===== Data for analysis =====

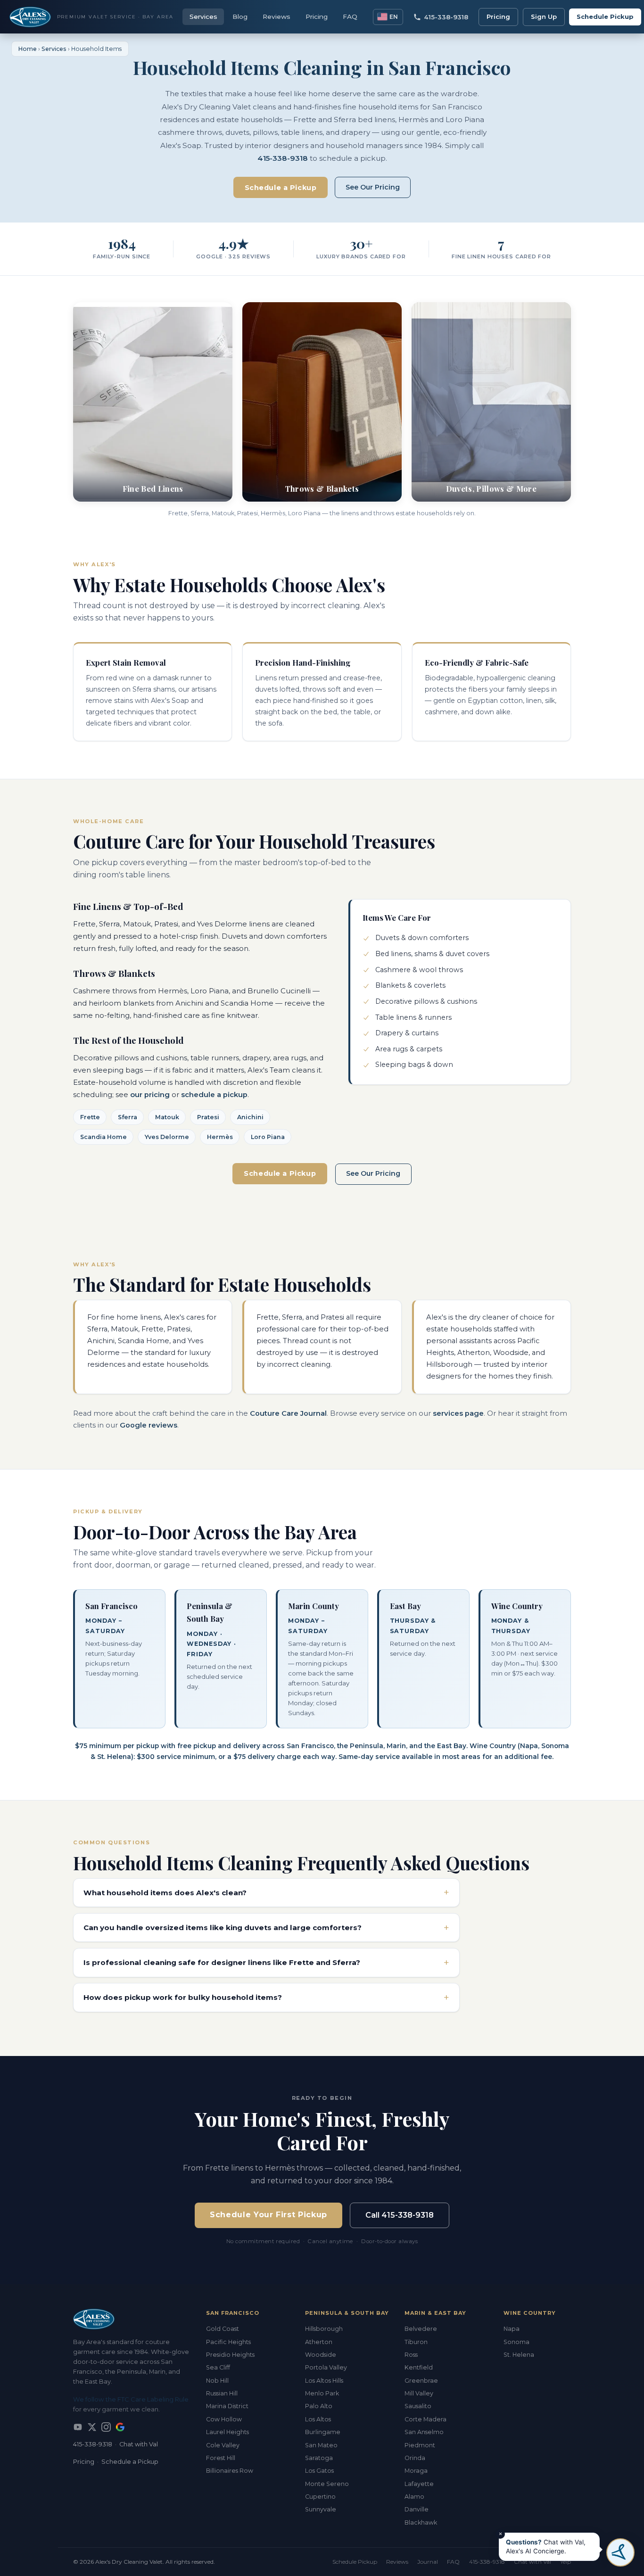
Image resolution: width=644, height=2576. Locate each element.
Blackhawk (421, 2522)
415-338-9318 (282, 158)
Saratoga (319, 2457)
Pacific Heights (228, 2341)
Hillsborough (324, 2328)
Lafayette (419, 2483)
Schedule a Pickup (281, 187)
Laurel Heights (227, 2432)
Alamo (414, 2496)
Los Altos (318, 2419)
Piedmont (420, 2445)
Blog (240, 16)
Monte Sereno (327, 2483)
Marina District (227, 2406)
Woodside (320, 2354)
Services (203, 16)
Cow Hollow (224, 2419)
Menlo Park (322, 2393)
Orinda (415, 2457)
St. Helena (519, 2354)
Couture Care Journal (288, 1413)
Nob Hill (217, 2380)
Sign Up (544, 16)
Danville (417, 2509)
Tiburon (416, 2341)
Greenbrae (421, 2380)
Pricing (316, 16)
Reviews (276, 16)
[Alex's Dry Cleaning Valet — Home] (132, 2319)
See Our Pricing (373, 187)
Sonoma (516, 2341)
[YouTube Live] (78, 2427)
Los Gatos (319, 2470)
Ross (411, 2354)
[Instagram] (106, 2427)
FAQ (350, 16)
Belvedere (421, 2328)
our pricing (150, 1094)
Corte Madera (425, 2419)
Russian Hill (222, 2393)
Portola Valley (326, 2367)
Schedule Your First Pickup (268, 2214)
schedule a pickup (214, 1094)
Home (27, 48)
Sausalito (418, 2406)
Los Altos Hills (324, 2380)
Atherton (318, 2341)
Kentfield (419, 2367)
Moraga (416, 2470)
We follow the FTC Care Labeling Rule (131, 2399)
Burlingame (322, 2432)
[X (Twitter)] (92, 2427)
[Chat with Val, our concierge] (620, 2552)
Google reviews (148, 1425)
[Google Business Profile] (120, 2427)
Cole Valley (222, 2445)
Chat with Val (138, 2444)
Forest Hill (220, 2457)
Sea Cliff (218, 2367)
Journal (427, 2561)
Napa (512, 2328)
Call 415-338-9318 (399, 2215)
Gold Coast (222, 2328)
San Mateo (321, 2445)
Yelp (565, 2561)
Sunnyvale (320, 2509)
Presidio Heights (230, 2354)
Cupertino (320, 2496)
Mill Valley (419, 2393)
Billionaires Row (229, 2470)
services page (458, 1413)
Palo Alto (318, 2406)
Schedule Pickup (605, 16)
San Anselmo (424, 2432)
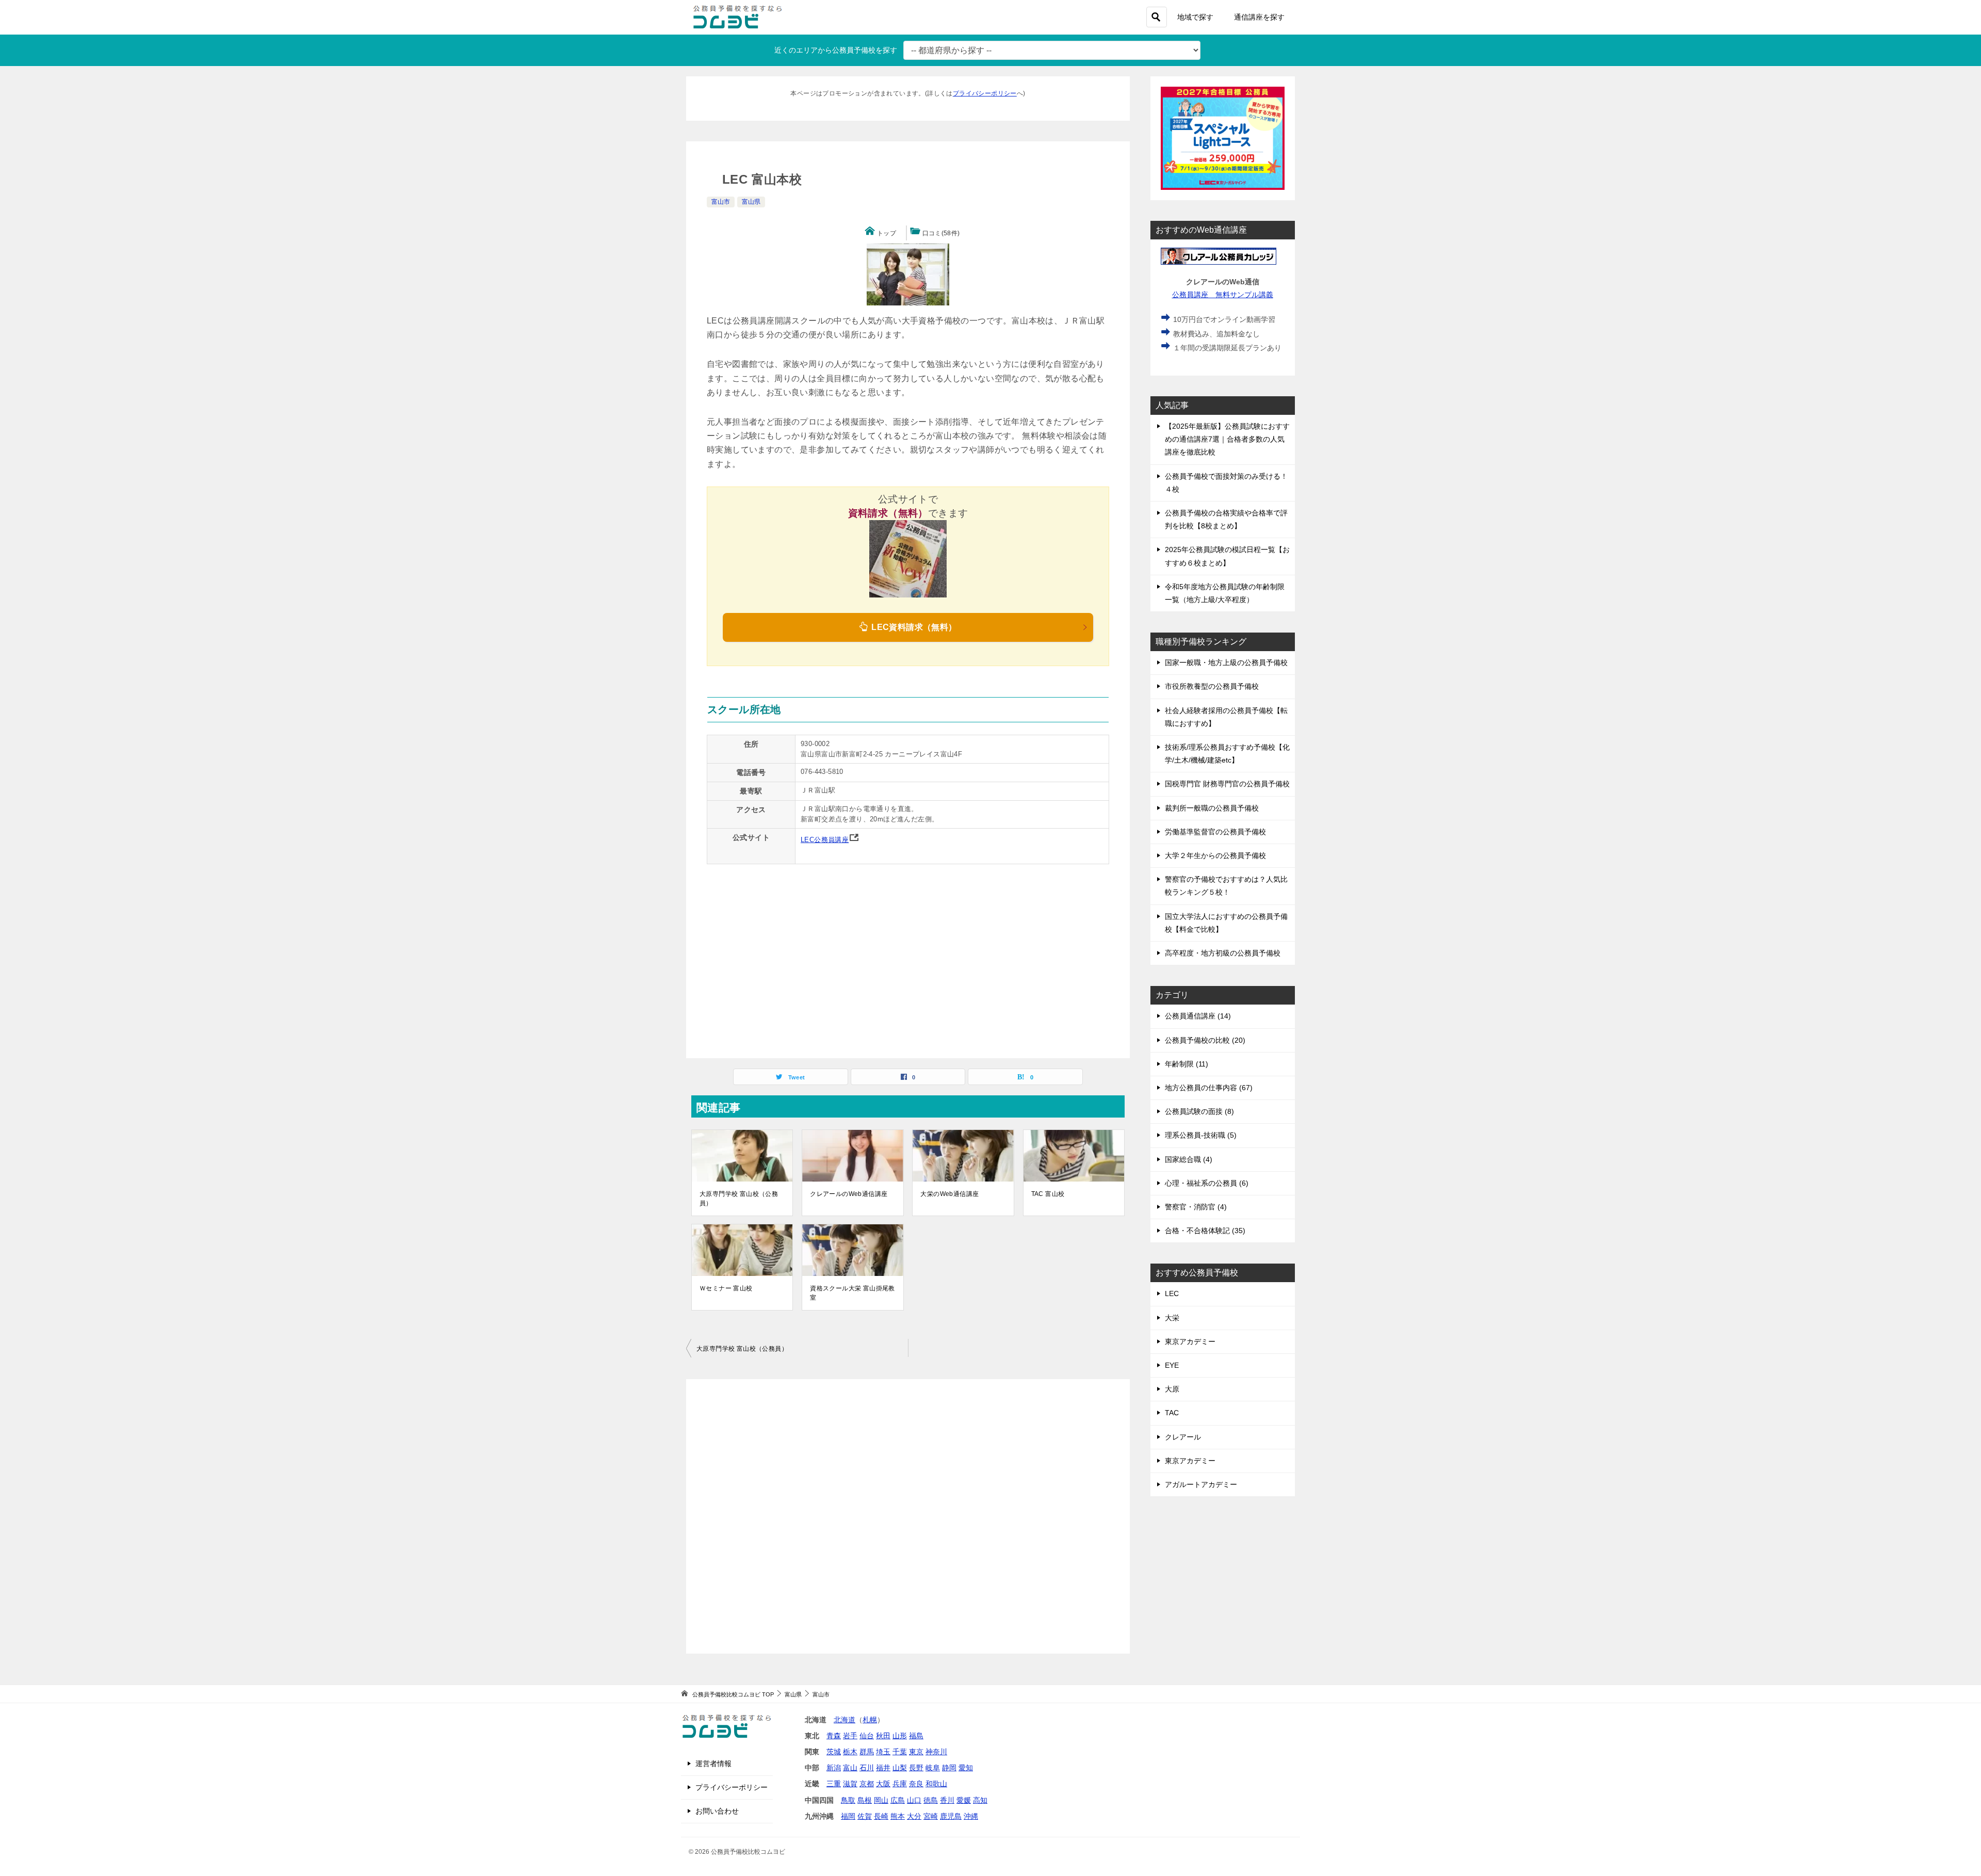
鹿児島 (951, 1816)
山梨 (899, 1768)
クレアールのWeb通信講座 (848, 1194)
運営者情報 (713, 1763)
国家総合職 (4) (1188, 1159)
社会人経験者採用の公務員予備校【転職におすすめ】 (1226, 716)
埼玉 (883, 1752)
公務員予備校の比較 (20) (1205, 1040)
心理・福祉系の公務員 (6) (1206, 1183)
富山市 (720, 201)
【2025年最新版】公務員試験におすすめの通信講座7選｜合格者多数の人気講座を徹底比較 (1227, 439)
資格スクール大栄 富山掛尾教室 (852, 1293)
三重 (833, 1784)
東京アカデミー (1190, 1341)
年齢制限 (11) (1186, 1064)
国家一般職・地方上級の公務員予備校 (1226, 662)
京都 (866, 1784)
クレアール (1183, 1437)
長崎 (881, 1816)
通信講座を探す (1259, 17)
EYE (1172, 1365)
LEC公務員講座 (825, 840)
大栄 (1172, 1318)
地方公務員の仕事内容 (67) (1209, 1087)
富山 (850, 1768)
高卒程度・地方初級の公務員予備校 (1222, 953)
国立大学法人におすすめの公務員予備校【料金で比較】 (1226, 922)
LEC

=====

Work item
Write the lines out again exactly, beginning at the one containing "Mill Valley (419, 2393)" and ending with the last line of the entries, but without any pictures.

Answer for this exercise
Mill Valley (419, 2393)
Billionaires Row (229, 2470)
services page (458, 1413)
Palo Alto (318, 2406)
Schedule Pickup (605, 16)
San Anselmo (424, 2432)
鹿児島 (951, 1816)
山梨 (899, 1768)
クレアールのWeb通信講座 (848, 1194)
運営者情報 (713, 1763)
国家総合職 (4) (1188, 1159)
社会人経験者採用の公務員予備校【転職におすすめ】 (1226, 716)
埼玉 (883, 1752)
公務員予備校の比較 (20) (1205, 1040)
心理・福祉系の公務員 (6) (1206, 1183)
富山市 (720, 201)
【2025年最新版】公務員試験におすすめの通信講座7選｜合格者多数の人気講座を徹底比較 (1227, 439)
資格スクール大栄 富山掛尾教室 (852, 1293)
三重 (833, 1784)
東京アカデミー (1190, 1341)
年齢制限 (11) (1186, 1064)
国家一般職・地方上級の公務員予備校 (1226, 662)
京都 (866, 1784)
クレアール (1183, 1437)
長崎 (881, 1816)
通信講座を探す (1259, 17)
EYE (1172, 1365)
LEC公務員講座 (825, 840)
大栄 (1172, 1318)
地方公務員の仕事内容 (67) (1209, 1087)
富山 (850, 1768)
高卒程度・地方初級の公務員予備校 (1222, 953)
国立大学法人におすすめの公務員予備校【料金で比較】 (1226, 922)
LEC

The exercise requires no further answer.